- PROBLEMS TO SOLVE
1. Summarize the DivDip methodology text in two sentences.
2. From the DivDip methodology text, copy the passage from "Data Sources" to "guarantee future results." without changing a word.

A plain-English explanation of how we collect and calculate every data point.

What is an Ex-Date Drop?

On the ex-dividend date, the stock price is adjusted down by approximately the dividend amount. DivDip measures the actual price change on that day compared to the prior close.

Drop % = (Price on Ex-Date − Price Day Before) / Price Day Before × 100

How We Measure Recovery

Recovery is defined as the price returning to within 2% of the pre-ex-date close price. We track how many calendar days it takes to reach that threshold. If the price has not recovered within the available price history, we mark it as “Not recovered yet.”

What is the Pay-Date Gap?

The pay-date gap is the number of calendar days between the ex-dividend date and the dividend payment date. This matters because if the price recovers before the cash arrives, the investor has effectively captured the dividend without a net loss on position value.

Recovered Before Pay Date

This metric shows the percentage of historical cycles where the price recovered to within 2% of its pre-dip level before the dividend payment date arrived.

Data Sources

  • FMP (Financial Modeling Prep) for historical price data and dividend dates.
  • Data is collected and refreshed regularly.
  • Coverage: 2,400+ US dividend-paying securities including CEFs, ETFs, REITs, BDCs, and stocks.

Important Disclaimers

  • Historical data only.
  • Past recovery patterns do not guarantee future results.
  • DivDip does not provide investment advice, buy/sell recommendations, or personalized financial guidance.

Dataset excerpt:
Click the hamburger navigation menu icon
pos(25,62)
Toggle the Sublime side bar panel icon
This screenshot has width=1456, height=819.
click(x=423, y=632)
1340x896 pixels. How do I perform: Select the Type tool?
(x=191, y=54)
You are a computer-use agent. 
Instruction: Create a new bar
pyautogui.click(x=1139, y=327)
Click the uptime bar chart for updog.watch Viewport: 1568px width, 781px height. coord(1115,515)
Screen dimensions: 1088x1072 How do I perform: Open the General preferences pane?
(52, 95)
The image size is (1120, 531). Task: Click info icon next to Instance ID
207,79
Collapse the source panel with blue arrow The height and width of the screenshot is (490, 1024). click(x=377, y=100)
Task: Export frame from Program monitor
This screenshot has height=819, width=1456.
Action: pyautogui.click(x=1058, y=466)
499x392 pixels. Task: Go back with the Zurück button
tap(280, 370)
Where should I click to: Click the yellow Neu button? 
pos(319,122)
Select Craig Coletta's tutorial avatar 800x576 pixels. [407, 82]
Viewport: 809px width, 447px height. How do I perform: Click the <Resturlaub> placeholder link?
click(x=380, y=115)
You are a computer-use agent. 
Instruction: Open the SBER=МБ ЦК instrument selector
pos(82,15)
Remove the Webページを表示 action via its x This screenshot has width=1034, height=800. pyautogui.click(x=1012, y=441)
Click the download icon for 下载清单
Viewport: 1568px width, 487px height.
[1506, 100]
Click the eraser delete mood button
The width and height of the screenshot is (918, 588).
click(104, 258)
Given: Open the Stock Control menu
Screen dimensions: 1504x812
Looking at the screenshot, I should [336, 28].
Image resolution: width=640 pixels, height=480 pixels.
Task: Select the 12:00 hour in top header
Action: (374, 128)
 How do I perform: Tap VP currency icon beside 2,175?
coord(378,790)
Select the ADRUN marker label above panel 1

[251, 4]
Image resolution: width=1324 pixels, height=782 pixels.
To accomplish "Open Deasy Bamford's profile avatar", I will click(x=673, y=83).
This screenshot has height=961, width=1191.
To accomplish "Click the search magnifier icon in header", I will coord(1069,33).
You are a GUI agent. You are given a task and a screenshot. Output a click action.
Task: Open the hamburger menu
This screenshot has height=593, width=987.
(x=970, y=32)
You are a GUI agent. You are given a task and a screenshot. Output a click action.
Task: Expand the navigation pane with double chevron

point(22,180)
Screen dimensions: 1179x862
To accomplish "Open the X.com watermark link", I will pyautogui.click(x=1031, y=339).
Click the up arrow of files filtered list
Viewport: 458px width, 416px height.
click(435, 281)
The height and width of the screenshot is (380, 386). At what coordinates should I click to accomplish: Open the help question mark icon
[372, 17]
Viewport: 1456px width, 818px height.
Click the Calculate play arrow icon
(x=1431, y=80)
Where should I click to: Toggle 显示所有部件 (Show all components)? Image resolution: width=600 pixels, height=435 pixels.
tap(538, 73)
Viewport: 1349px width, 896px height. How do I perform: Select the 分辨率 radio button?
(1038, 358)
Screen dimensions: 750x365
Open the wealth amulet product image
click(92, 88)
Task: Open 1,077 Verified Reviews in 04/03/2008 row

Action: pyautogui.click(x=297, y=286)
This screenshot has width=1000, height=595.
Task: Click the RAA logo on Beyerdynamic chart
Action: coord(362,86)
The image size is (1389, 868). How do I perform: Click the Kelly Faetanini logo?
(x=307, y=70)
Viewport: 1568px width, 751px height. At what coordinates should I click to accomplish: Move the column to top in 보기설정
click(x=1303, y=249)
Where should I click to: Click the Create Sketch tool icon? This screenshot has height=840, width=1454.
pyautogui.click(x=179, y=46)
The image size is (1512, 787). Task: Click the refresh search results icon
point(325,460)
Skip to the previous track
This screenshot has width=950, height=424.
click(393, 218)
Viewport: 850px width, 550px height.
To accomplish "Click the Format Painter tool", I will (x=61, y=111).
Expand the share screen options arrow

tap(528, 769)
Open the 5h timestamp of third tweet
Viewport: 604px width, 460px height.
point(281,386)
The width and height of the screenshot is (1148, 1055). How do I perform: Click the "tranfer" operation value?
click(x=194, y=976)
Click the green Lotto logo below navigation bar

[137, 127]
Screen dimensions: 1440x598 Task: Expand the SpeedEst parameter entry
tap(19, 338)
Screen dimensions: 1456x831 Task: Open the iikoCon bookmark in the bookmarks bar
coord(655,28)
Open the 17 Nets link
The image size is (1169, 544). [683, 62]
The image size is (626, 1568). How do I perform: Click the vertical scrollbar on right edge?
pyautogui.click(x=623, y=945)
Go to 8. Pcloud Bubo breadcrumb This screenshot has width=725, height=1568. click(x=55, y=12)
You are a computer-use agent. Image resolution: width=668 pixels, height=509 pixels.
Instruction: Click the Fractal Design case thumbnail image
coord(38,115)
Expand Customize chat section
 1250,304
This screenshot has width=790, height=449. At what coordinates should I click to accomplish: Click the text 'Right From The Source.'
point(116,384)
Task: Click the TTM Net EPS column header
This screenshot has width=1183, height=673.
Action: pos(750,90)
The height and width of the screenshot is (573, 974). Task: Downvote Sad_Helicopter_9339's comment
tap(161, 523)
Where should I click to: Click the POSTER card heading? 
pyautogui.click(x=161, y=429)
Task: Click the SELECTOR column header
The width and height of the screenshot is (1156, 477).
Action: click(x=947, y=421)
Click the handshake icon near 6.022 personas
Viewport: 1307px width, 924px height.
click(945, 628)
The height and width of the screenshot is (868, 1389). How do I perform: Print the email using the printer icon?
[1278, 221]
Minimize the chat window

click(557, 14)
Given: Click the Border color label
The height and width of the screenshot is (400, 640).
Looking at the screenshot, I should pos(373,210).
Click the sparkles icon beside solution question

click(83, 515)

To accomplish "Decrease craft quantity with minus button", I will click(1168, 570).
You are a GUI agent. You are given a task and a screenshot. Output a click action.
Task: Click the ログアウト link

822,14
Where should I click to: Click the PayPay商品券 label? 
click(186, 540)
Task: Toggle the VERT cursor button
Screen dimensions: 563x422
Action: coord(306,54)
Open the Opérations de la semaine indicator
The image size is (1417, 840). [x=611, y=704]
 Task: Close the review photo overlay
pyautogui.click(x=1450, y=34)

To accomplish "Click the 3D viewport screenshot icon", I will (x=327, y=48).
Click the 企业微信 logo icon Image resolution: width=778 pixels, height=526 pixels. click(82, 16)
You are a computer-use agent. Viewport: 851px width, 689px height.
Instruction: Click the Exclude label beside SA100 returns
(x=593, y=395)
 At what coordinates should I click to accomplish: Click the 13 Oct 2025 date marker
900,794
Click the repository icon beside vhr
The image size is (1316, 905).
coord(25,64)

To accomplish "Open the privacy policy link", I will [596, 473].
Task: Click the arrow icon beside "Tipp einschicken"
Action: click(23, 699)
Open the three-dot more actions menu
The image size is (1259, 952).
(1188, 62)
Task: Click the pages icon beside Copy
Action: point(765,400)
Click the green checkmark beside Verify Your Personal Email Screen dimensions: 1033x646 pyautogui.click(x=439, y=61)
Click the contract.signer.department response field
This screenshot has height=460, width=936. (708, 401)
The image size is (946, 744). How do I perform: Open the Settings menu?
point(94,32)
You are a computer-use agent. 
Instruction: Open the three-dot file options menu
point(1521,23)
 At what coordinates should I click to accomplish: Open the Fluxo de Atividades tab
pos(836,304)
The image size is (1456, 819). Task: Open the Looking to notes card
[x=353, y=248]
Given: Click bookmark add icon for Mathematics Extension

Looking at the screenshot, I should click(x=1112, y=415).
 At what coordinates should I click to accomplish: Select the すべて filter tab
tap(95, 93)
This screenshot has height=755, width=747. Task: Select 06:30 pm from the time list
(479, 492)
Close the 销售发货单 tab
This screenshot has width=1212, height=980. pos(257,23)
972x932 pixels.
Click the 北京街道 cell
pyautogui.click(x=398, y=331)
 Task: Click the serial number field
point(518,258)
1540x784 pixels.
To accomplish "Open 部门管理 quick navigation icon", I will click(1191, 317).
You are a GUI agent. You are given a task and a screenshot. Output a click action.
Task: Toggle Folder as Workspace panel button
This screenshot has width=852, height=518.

- SOLUTIONS FOR EACH TASK
1. DivDip measures the price change on a stock's ex-dividend date against the prior close. It also counts the calendar days until the price returns to within 2% of that pre-ex-date close, and it compares that recovery with the number of days between the ex-dividend date and the dividend payment date.

2.
Data Sources

  • FMP (Financial Modeling Prep) for historical price data and dividend dates.
  • Data is collected and refreshed regularly.
  • Coverage: 2,400+ US dividend-paying securities including CEFs, ETFs, REITs, BDCs, and stocks.

Important Disclaimers

  • Historical data only.
  • Past recovery patterns do not guarantee future results.